The ‘Robotic Kitchen’ by Moley Robotics in collaboration with Shadow Robotics, Yachtline, DYSEGNO, Sebastian Conran and Stanford University Professor Mark Cutkosky, marks another step in the history of home automation.
“You just can’t differentiate between a robot and the very best of humans.” – Isaac Asimov
The kitchen in question is equipped with a Robotic Chef who can cook you a perfect meal right out of your Grandma’s Recipes, or, something of your own design. Indeed, its work has been said to be that of a pre-programmed Master-Chef.
Not very far from the wizarding world of Harry Potter, where dishes do themselves, it is a sort of magical new solution to the time and desire dilemma of the century. Often we compromise on food on account of our busy schedules, the Robot Chef prototype helps the situation a lot.
It is a pair of hands complete with its own kitchen comprising a compact set of an oven, stove, fridge, dishwasher, small appliances and its touchscreen unit. The kitchen is operable using the touchscreen unit or an application developed for remote access from smartphones. Sliding glasses shield the kitchen and the work-space to ensure safety at all times. It has access to a world of recipes via means of a growing library.

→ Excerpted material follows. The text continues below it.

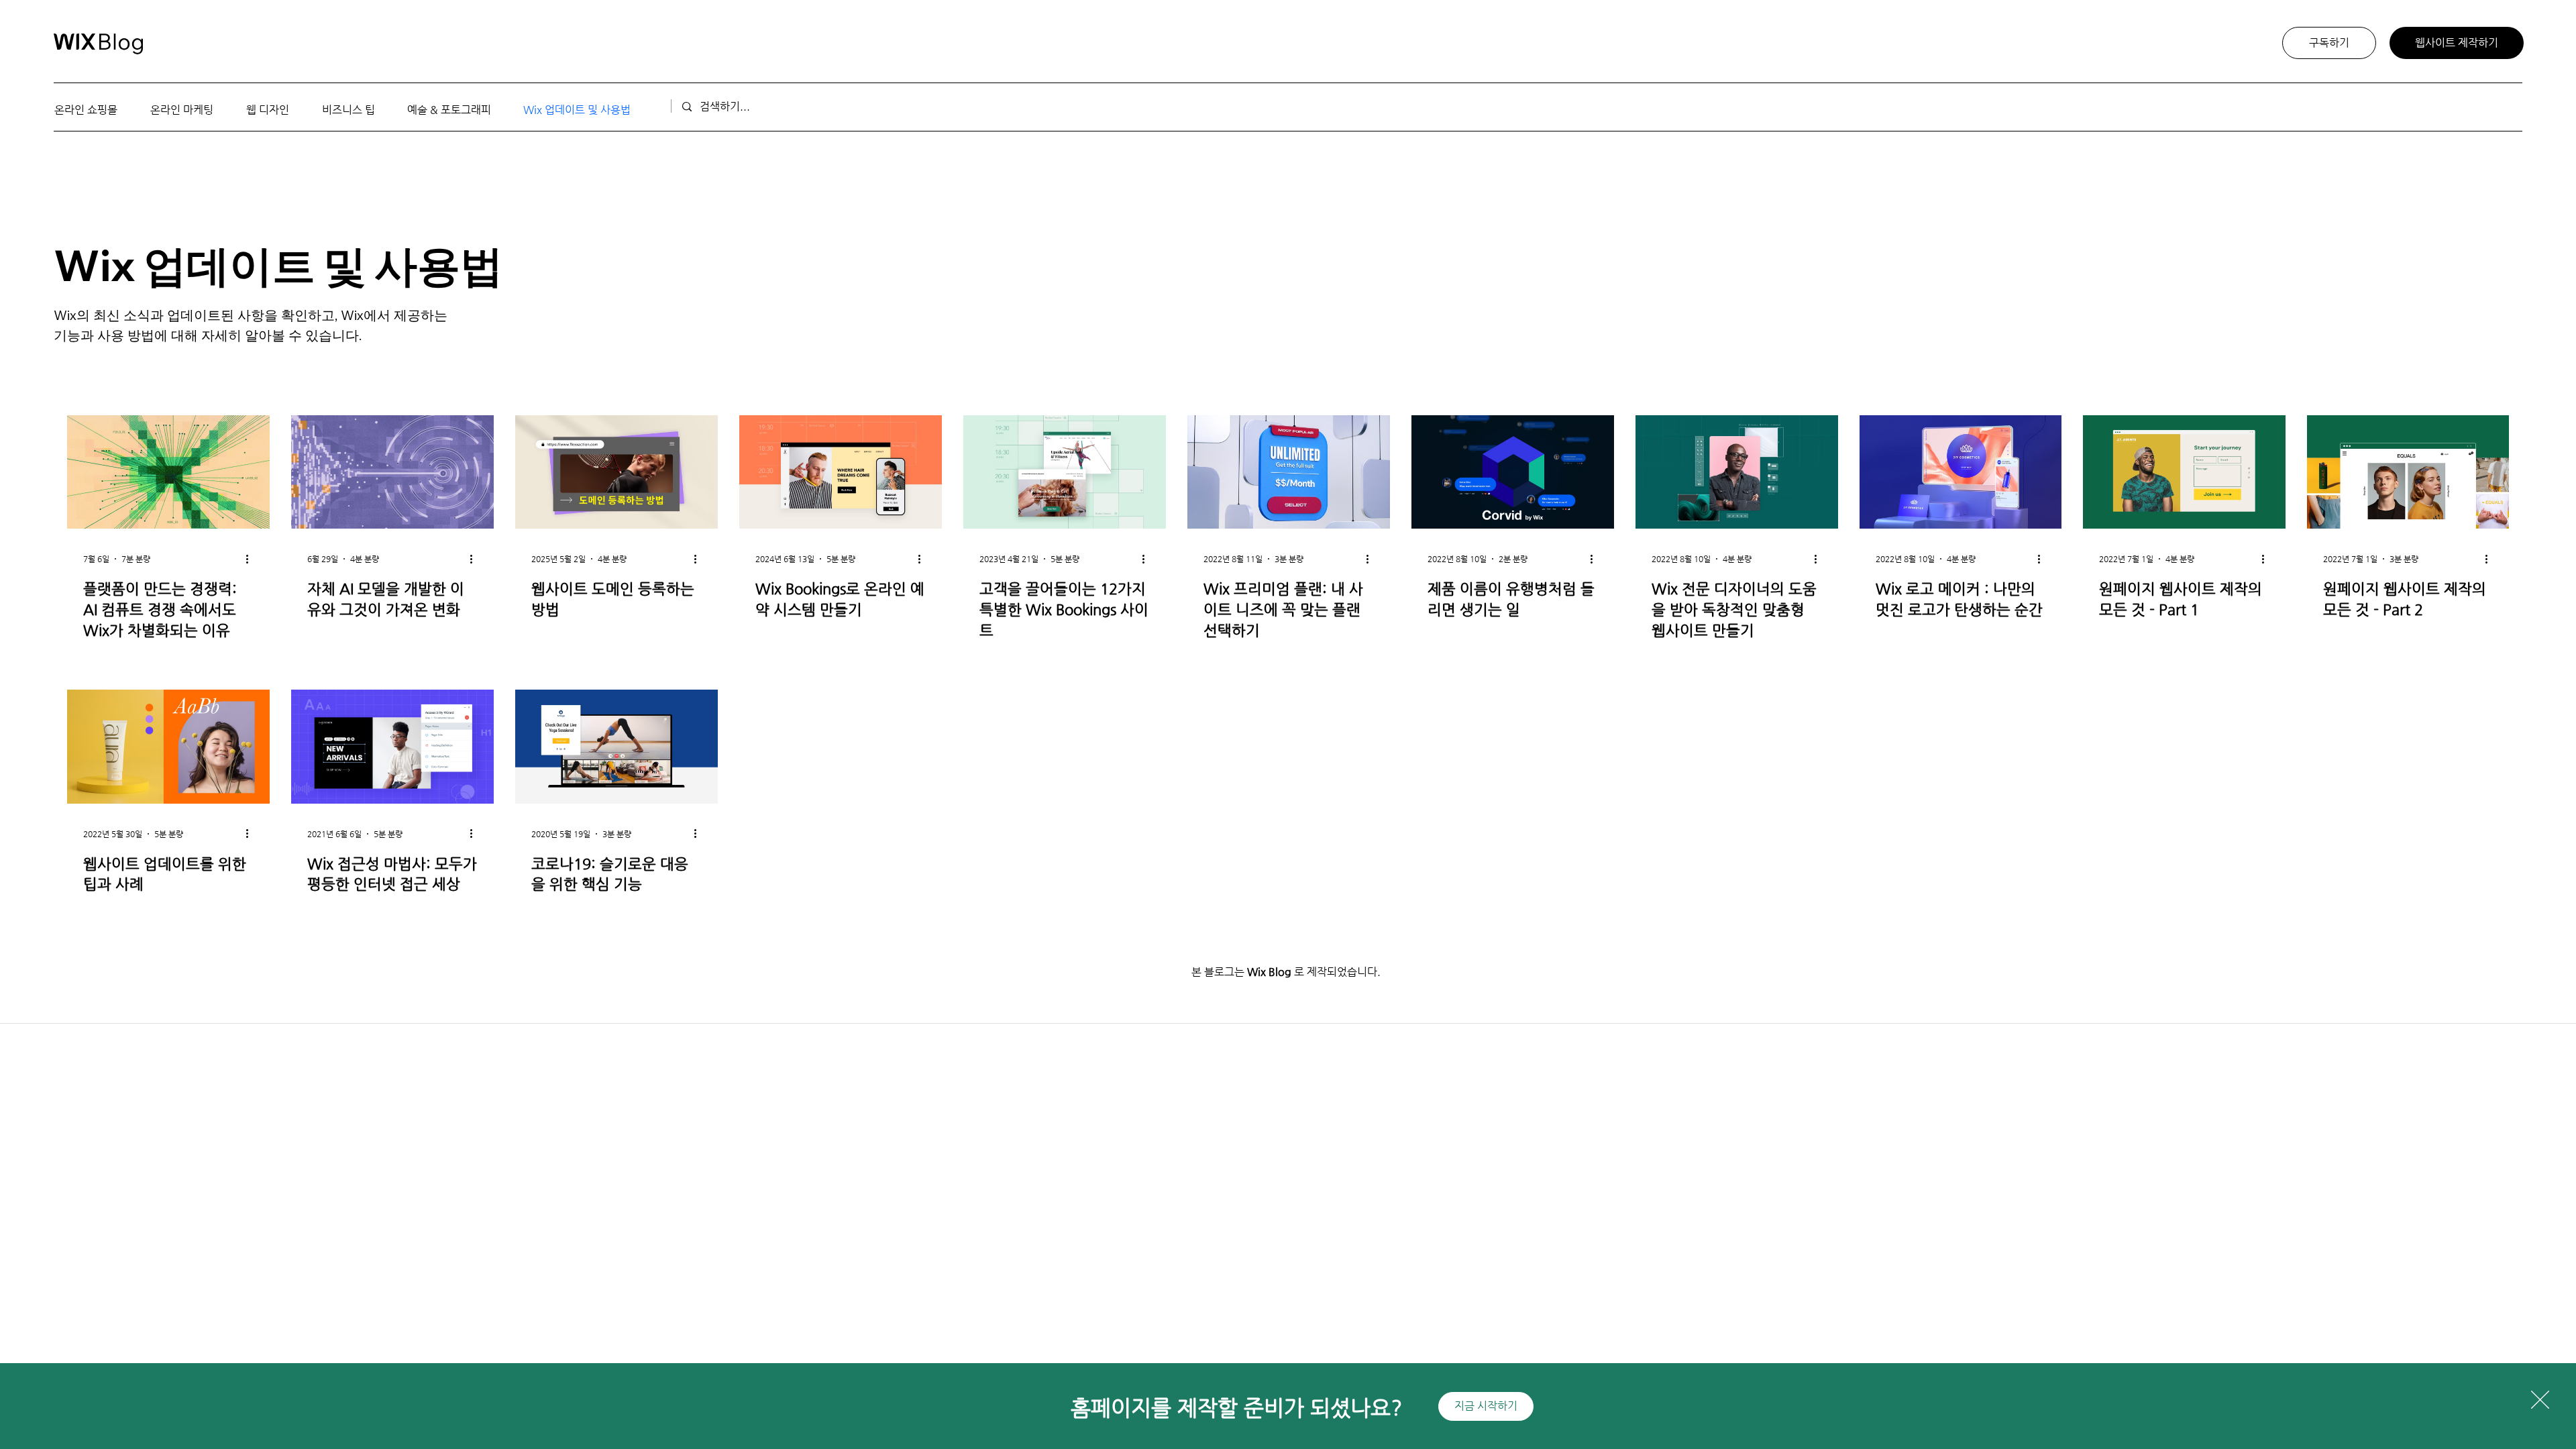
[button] (2540, 1400)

Not only that, the conception opens up a whole new possibility that may in the future assist professionals and experimental creators to present or showcase their recipes in the form of a 3D presentation of the step-by-step method.

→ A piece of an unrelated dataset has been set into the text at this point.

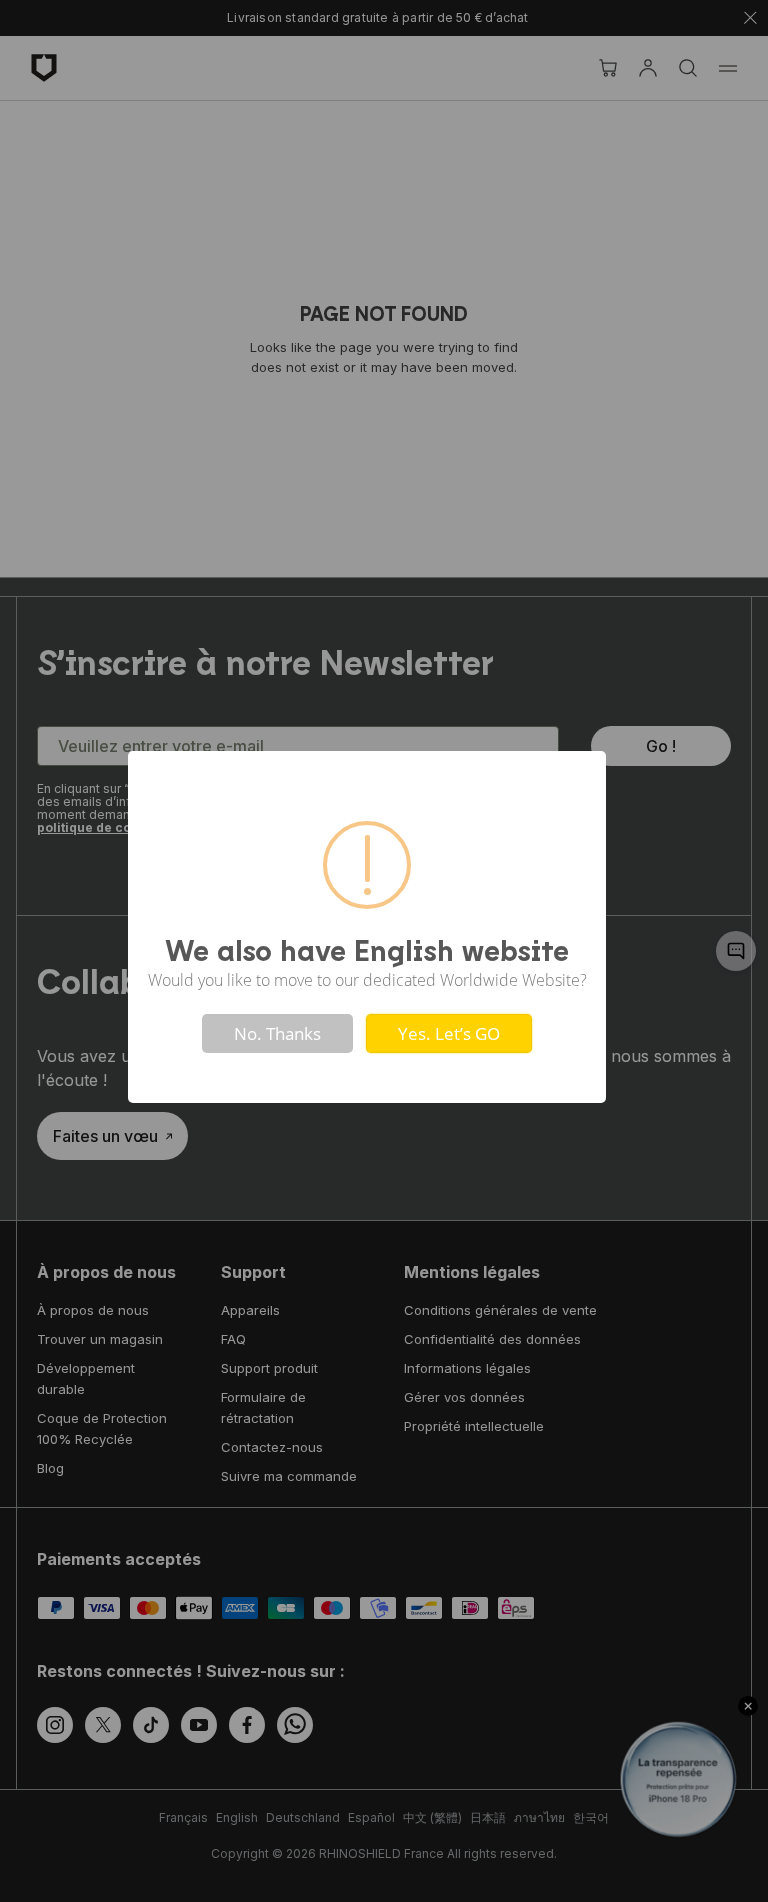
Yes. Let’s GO (449, 1033)
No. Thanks (277, 1033)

The product of twelve months of hard work, the project, which will come in a prefabricated set to be installed directly, is set to make its grand debut in 2017. The robot is fed the recipe by placing the 3D motion Captured recipe a human has prepared wearing cyber gloves, which then, it copies to the point. The testing has been done with the help of Tim Anderson, a former Master-chef winner, with positive results.
First unveiled at Consumer Electronics fair in Shanghai, it was a major success story, potential customers even had to be turned away in disappointment, as the commercial release would be later in 2017.
“We’re not making kitchens out of diamonds and covered in gold, we are focused on making a mass-market product.”- Mark Oleynik, Founder at Moley Robotics.
The Robot is expected to cost around $75,000 at its launch, what remains to be seen is if people opt for this functional extravagance or simply prefer a pizza, or, a sandwich on the go.
“Many people who watch the robot have an emotional reaction to it,” says Alina Isachenka, Moley’s operations manager. “It was really important to make sure it wasn’t scary. It would have been more cost-efficient to use a two or three-fingered gripper, but people may be scared by that – they don’t want a two-fingered robot in their kitchen, we also made sure that the robot works at the same speed as a human, not fast like industrial machines.”
The Robotic Hands have been known to pause and consider just like a human chef and completes a process at a humanely speed. It has no sensory adapters or special artificial intelligence, it is in-fact a friendly helper to your daily tasks. Instead of knives and choppers, the Robo-chef will use a food processor, for, Moley claims that the public would not react well to a knife-wielding set of robotic hands.
A kitchen that makes food and cleans up after itself, seems like a dream come true. Oleynik says it is, “not replacing people, it replaces boring operations.” Oleynik also believes that the project would, in the soon-to-come future, be a platform for healthy competition between cooks who can upload their material onto its library.
Moley sees Restaurants as potential market for the Robotic Kitchen, but is not focusing on that at the moment. Just imagining the plausibility of the variety of ways it can be useful to us gives an anticipatory vigor to the mind. Although the Robot lacks in the more intuitive nature of chefs, it has a bright future in homes, especially the more conventional ones.